Finding and using repeating patterns in your photographs is my photography tip for this week. In the above photograph of Signature St. Petersburg I composed the shot to exaggerate row after row of balconies so that they came to form a repeating pattern. I also held my camera off-angle to create a leading line with the far edge of the skyscraper and also the interior contour that leads the viewer's eye from lower right to upper left. Thus, in this architecture shot I combined repeating patterns with leading lines in an attempt to produce an interesting photograph.
I used the exact same techniques in composing this architecture shot as well, just put into portrait orientation. In composing and later in cropping, I paid special attention to make sure each leading line ended exactly at the edge of the frame. Note how the lower left the line ends right into the corner, and for the small line in the upper right, just before the roof went upwards to the right, I cropped it there to keep the line straight.

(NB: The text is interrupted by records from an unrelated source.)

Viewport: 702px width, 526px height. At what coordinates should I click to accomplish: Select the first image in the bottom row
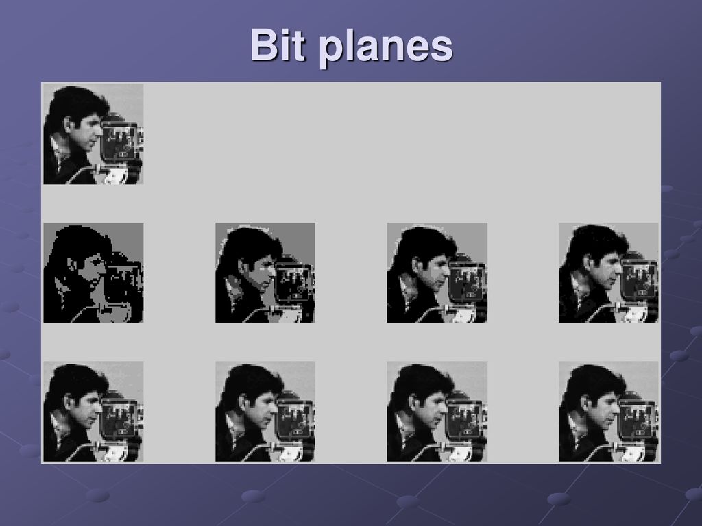click(93, 412)
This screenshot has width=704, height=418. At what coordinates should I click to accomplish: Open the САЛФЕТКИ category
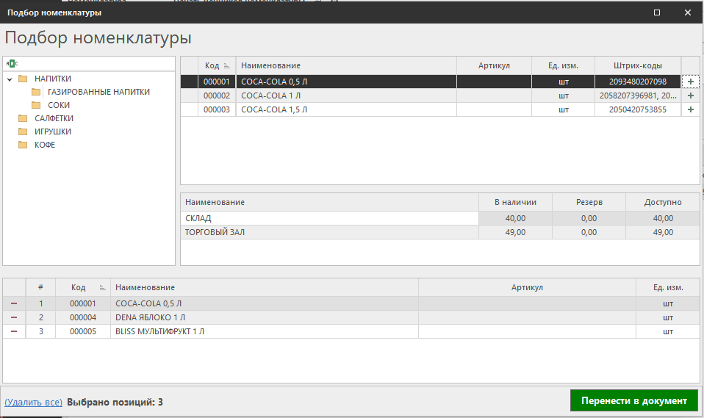tap(54, 118)
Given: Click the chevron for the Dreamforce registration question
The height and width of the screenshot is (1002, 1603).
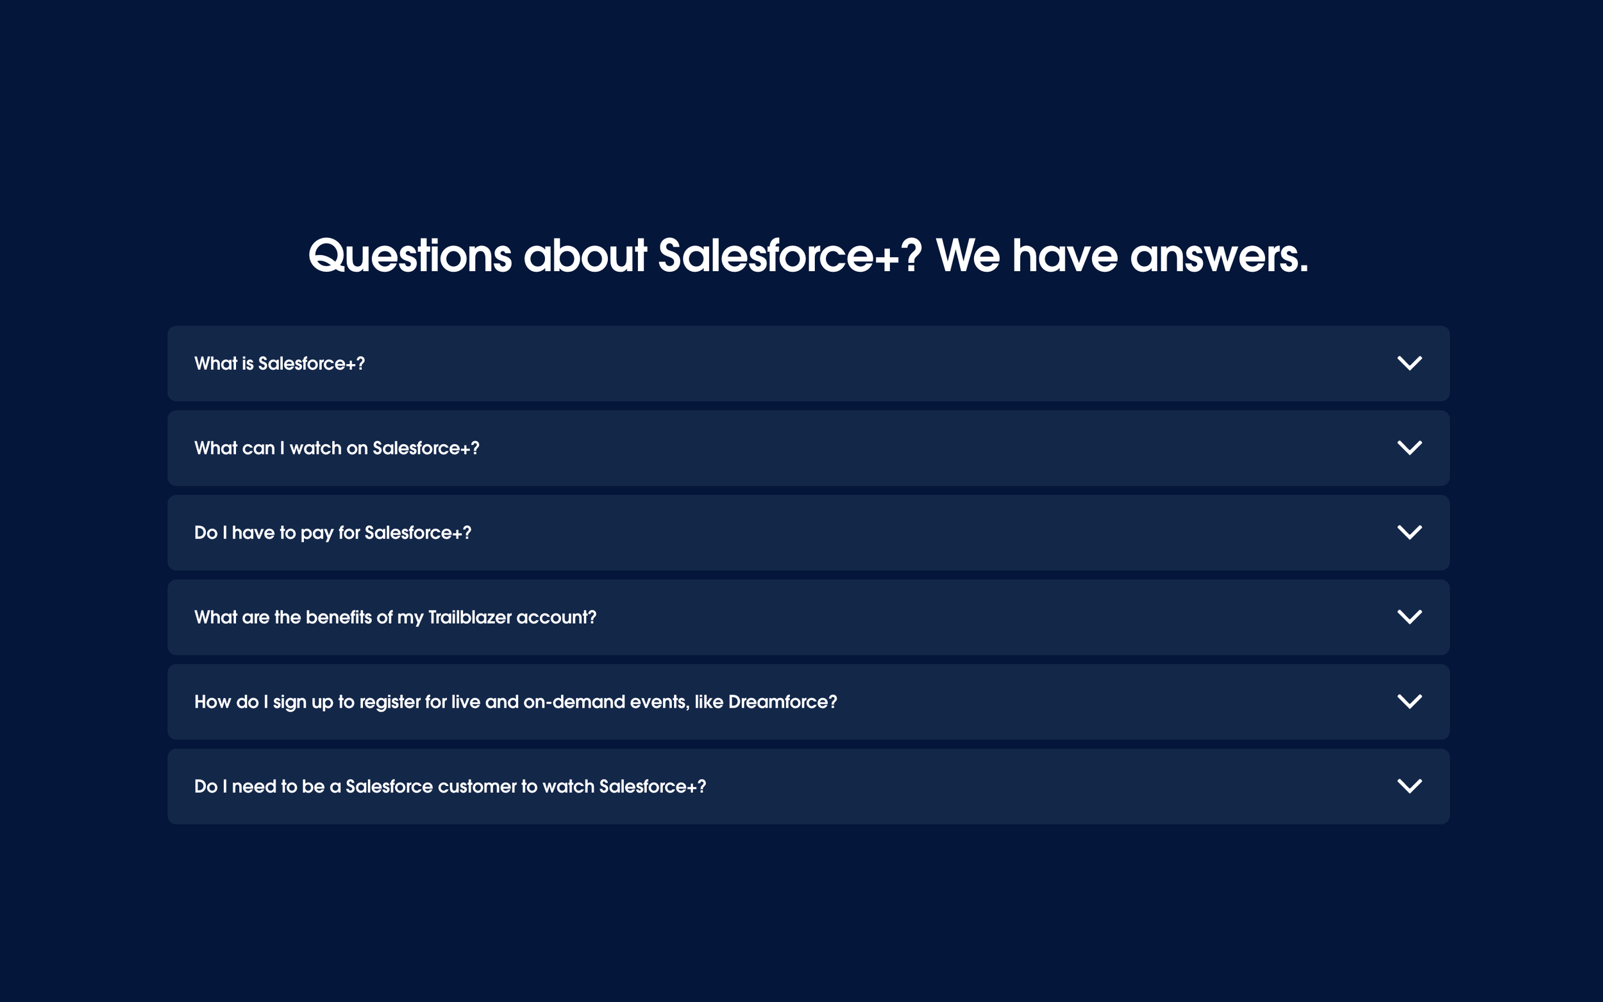Looking at the screenshot, I should point(1410,702).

Lastly, I chose black & white processing for both these images because there was cloud cover and the building itself lacks color, so no reason to leave what little color was left in the image.

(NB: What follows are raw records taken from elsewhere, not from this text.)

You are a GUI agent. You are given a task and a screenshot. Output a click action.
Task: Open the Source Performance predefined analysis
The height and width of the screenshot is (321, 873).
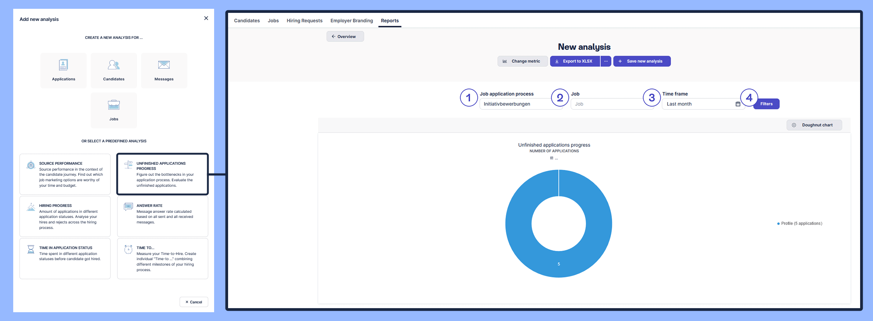(x=65, y=174)
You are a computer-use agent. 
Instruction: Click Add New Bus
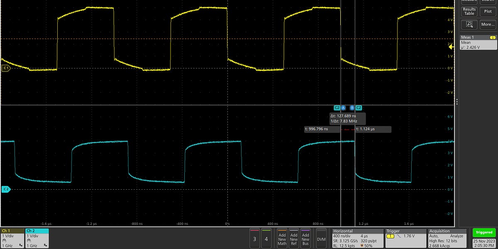305,239
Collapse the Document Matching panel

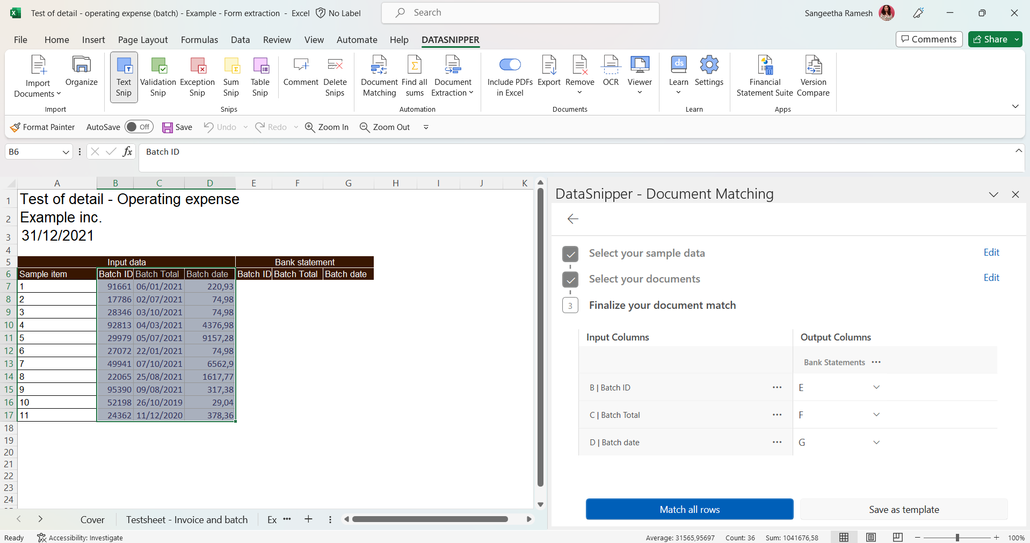(993, 194)
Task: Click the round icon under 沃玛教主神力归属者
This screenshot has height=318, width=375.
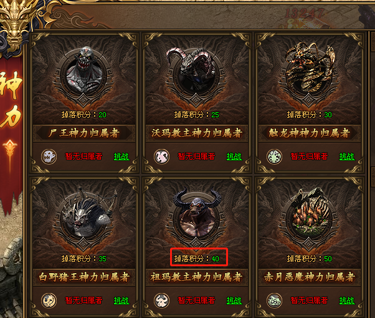Action: point(162,157)
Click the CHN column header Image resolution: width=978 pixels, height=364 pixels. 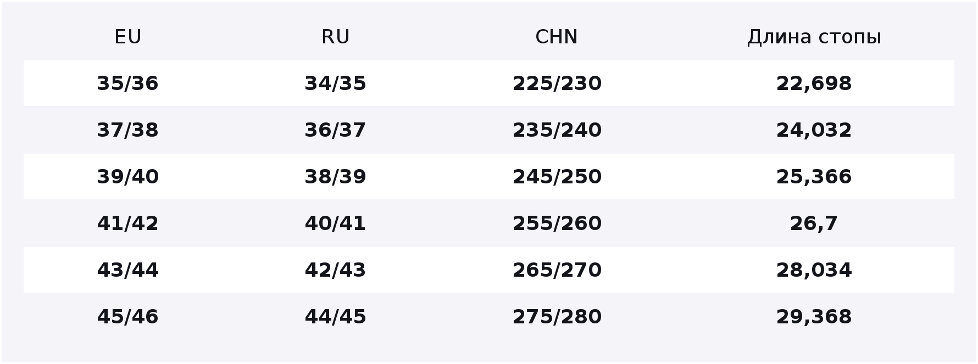[x=557, y=37]
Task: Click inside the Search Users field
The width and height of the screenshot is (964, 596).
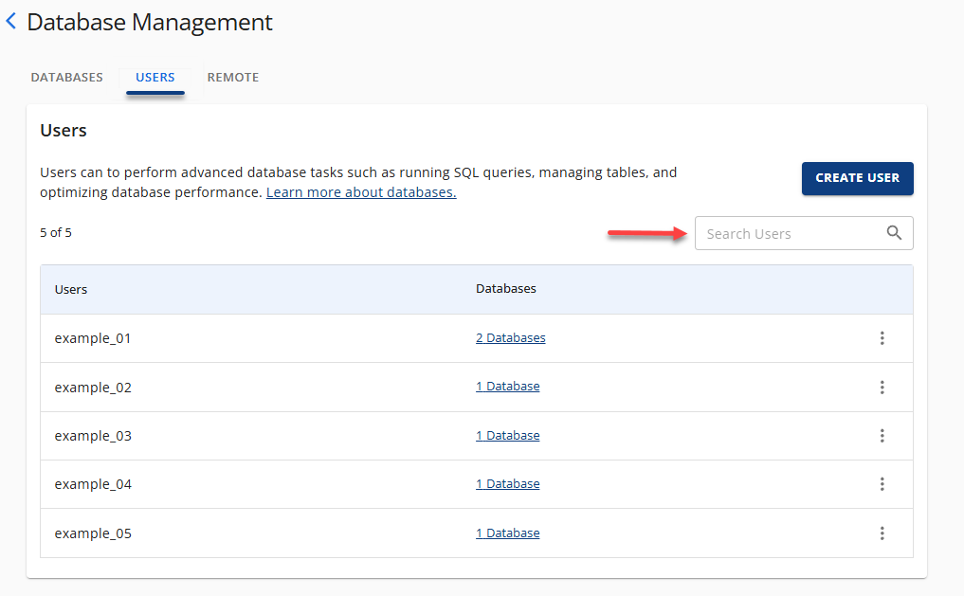Action: 787,232
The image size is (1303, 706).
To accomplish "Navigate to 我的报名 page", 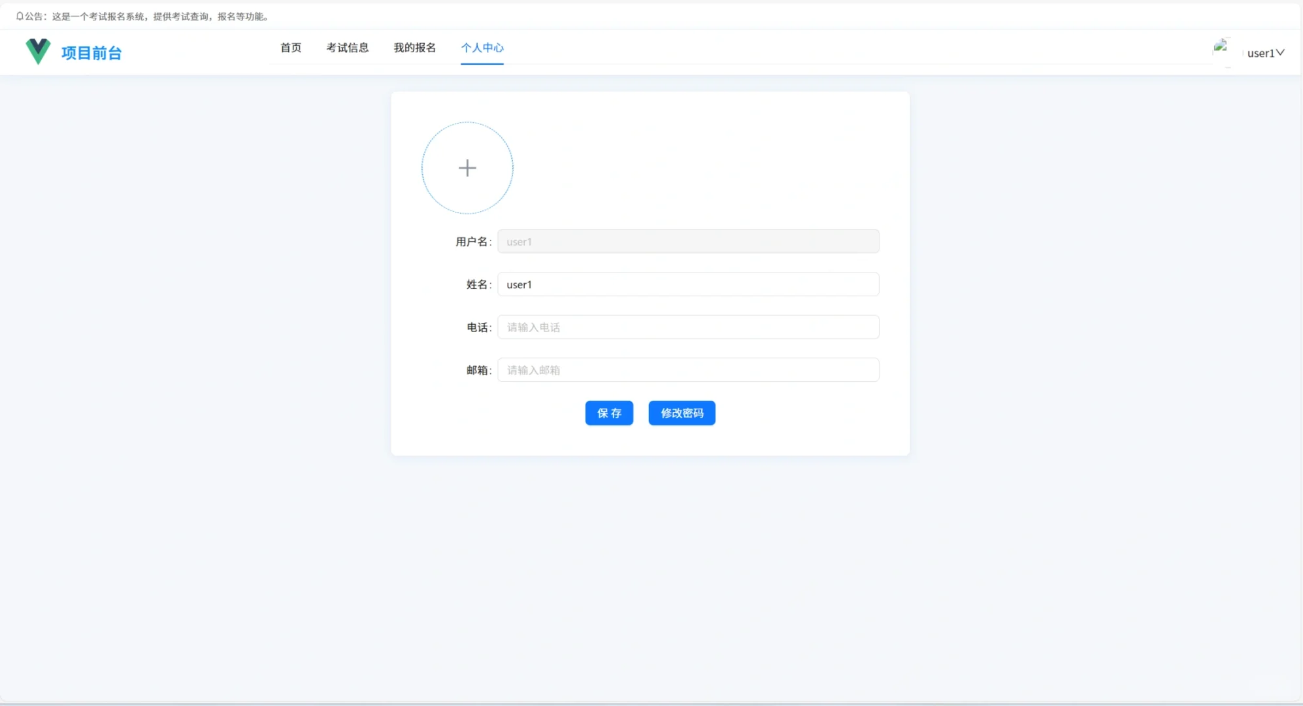I will [415, 48].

Due to a very low tide, I found myself with the opportunity to go under the Safety Harbor Pier. I did not go to Safety Harbor with the express purpose of photographing it, but I of course did have my DSLR with me, but not my tripod. The sun was still high in the sky and as you can see from the shadows starting to make its way toward the west. A single exposure shot would not capture much of the detail under the pier itself. However, since there was still quite a bit of available light I dared for a 5-exposure handheld HDR shot. I highly recommend using a tripod for HDR no matter what the light, but as you can see, in a pinch, and with enough light, even a 5-exposure shot can be handheld and still produce a sharp image.
Lacking my tripod did not stop me from also making a 5-frame panorama of Tampa Bay and the Safety Harbor Pier. I used the gridlines in my viewfinder to keep each shot level with the horizon as I set the exposure to f/11 in aperture priority mode and rotated to make the five shots that I would later stitch together in Photoshop CS5 using the Photomerge function.
Once again no tripod on hand, but I felt confident to be able to handhold this shot for five quick frames (using my Nikon D300's 6-frames per second burst mode) given the light available. My composition choice came from putting the horizon in the lower third of the frame and having the pier form a leading line toward the center.
I have been going through my photography archives from the past three years looking for images to update my various portfolios with. While looking for specific types of photos, I also found random photos that I had never edited, never given any attention to before, that for some reason now catch my eye (see above train photo). This gave me the idea for . . .
|Photography Tip -- go through your photo archives to find hidden gems & to see how your photography tastes have changed|
Not only may you find that what you think is an interesting photograph has changed, but if you have greatly improved your digital photo editing skills like I have over the past few years, you may find that you can save a photo that previously was left for the scrapheap.